• [DATA IN THIS EXERCISE]
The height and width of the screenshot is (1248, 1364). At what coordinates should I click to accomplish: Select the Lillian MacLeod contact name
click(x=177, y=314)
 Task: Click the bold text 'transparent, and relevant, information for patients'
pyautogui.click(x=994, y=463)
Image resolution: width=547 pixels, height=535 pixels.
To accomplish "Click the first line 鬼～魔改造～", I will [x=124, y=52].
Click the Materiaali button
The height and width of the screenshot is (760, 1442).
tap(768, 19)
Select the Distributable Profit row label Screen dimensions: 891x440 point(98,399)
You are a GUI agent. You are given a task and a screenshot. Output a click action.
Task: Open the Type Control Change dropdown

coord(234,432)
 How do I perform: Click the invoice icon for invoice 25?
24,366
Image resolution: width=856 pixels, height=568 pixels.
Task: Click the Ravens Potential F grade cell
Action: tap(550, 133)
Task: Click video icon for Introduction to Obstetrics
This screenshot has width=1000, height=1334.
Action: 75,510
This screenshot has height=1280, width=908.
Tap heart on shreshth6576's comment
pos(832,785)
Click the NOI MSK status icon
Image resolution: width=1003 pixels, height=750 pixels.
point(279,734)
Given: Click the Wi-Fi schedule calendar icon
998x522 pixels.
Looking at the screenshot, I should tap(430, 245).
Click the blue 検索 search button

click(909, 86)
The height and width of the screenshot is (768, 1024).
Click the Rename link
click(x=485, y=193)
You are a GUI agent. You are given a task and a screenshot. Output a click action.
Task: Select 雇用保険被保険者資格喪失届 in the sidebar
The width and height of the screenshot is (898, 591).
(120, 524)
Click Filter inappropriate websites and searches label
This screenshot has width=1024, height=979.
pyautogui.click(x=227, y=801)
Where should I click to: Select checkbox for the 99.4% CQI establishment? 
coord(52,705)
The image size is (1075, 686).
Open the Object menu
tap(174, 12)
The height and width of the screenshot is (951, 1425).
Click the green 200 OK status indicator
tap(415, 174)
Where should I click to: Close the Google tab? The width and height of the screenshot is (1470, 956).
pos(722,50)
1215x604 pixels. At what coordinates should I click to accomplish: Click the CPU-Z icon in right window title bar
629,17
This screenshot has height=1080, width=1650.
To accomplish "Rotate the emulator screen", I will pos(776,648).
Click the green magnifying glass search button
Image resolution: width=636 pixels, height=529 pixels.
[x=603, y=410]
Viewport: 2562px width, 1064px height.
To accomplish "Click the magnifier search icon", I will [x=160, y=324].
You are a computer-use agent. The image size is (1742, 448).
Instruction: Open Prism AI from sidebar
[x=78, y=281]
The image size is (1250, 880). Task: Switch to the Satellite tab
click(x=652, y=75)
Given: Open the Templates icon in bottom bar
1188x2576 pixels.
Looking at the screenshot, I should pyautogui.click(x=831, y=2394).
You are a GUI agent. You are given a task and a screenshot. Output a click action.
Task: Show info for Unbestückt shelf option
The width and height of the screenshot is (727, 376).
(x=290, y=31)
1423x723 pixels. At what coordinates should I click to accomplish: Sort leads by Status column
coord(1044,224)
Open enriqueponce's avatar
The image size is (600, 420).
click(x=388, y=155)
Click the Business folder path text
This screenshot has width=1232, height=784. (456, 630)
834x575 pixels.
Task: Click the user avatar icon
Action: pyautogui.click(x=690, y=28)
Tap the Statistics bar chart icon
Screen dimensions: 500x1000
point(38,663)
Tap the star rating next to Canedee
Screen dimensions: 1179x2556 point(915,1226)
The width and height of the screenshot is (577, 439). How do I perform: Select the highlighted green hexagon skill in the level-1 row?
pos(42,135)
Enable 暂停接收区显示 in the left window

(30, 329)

• [YOUR TASK]
Above are the records; repeat exactly the lines from the one holding "Tap heart on shreshth6576's comment" down to the one holding "Given: Click the Wi-Fi schedule calendar icon", end lines included.

• [TASK ANSWER]
Tap heart on shreshth6576's comment
pos(832,785)
Click the NOI MSK status icon
Image resolution: width=1003 pixels, height=750 pixels.
point(279,734)
Given: Click the Wi-Fi schedule calendar icon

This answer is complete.